Day two in El Salvador, started off in Cuzcachapa Cooperative before meeting Fernando Lima to visit his farms Finca Corozo, Finca Santa Elena and Finca Campanula which are positioned on the side of Santa Ana Volcano at an altitude of 1400 – 1900 MASL. 

Fernando showed us many different varieties across his farms like Bourbon, Typica, Caturra, Pacamara and Geisha. All of these trees were shade grown to slow down the maturation of the cherry resulting in a higher cup quality. Fernando is very particular about the trees he uses for shade. Only using extinct trees across his farms, he travels to a seed bank in Guatemala to help repopulate these trees across the Santa Ana Volcano. 
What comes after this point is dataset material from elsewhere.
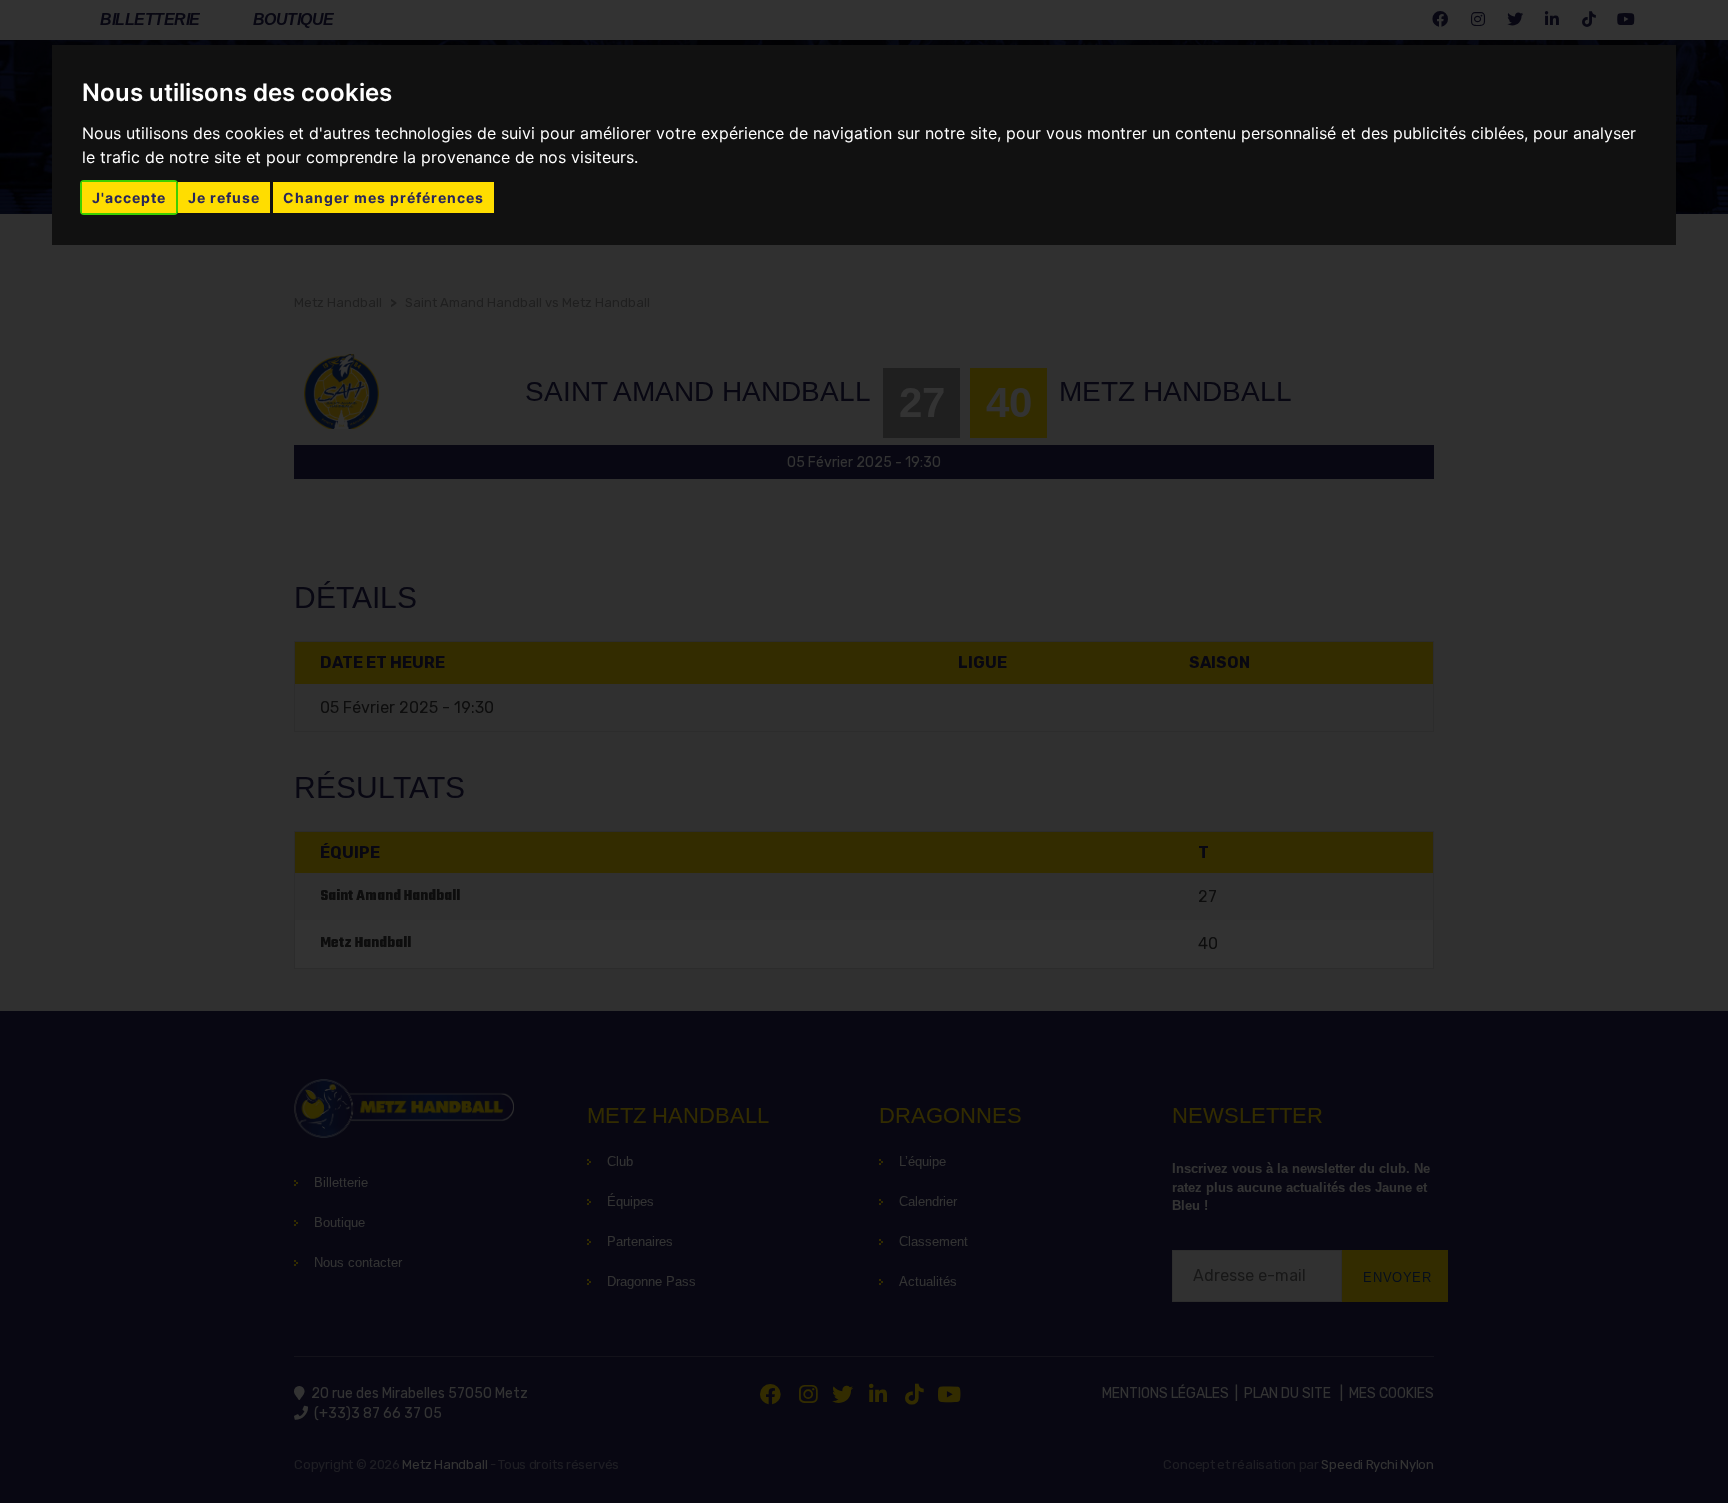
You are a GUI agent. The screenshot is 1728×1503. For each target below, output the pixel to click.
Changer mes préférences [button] (383, 197)
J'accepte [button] (129, 197)
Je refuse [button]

(Federico Pacas, Cafe Tuxpal)

The final day in El Salvador started off once again in the Cuzcachapa Cooperative but this time for a tour around the mill and a cupping of fresh samples lead by Francis Lopez. The tour gave us an insight into the harvest schedule of one of the biggest coops in El Salvador, producing 12% of the nations coffee that results in 90,000 sacks of green coffee annually. 

Later on we travelled across to Cafe Tuxpal where we met up with Federico and Lily Pacas whose great grandfather founded the Pacas variety. While we were at Tuxpal we had a tour of the mill and drying patios before taking part in another cupping of their micro lots. Using a variety of washed, natural and honey processes, Tuxpal focuses on high quality processing and a wide range of coffee varietals. They use raised African drying beds under shade to slow drying times and to maximise the sweetness in the coffee. Once the coffee has been processed they use a colour sorter to remove any defects in green coffee.